HR Social Collaboration: The Interdepartmental Silo-Buster

Social collaboration is on the rise and not only as an add-on to HR and enterprise software; increasingly it’s emerging as a founding design principle. At its best, it really ought to be a way (maybe the way) of breaking down traditional barriers between departments and teams in large organisations. Loosening the formality of traditional communications channels through HR social collaboration should be a great silo-buster when it comes to cross-team project working.

Establishing employee social networks is a culture-transforming strategy. Firstly, given the ubiquity of social network in people’s personal lives, it’s a communications methodology with which most employees are familiar. Implement it in the workplace and most of your people are already skilled in its use. In fact, by setting up private or closed groups, you can even leverage the very networks – such as Facebook – that they are already using at home.

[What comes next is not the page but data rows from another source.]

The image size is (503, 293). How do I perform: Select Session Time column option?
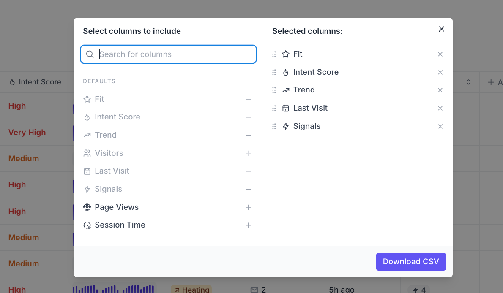click(120, 225)
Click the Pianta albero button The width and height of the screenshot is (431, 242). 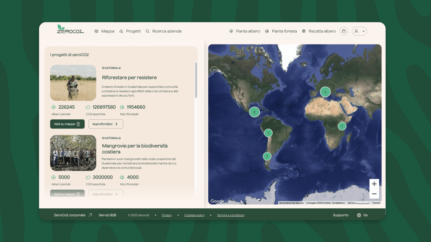(245, 31)
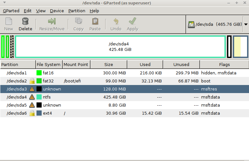This screenshot has height=161, width=249.
Task: Select the /dev/sda4 block in disk graphic
Action: tap(120, 47)
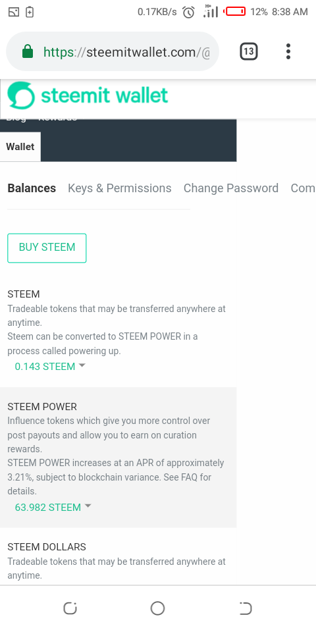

This approach also puts employees in different teams and departments into a common environment – a great leveller.

More specialized HR social collaboration tools and applications allow for easier document-sharing and information transmission; including real-time editing options that avoid multiple document versions between project team members. Centralized cloud-based data storage allows for better access regardless of the ‘home’ system used by individual members of a virtual team.

A Common Virtual Workspace

Distance becomes less of an issue. Certainly traditional email allows for efficient formal communication but teams are built on a foundation of much less structured, even haphazard daily exchanges. When collaborators engage through social HR technology they naturally have exactly those exchanges.

Furthermore, when the HR team has its own virtual workspace in common, it brings individual closer together. When all exchanges are linked and tagged with the project identity, documents stored centrally, and a single team or project dashboard set up, the virtual environment begins to mimic ideal conditions for effective HR collaboration.

The remaining problem is that a number of vendors are still taking a paste-on approach to HR social collaboration features

Another situation in which HR social collaboration tools offer great advantages is the merger scenario. When two organizations or departments are coming together it is precisely these types of informal and flexible communications options that help break down barriers and build trust and familiarity rather than suspicion.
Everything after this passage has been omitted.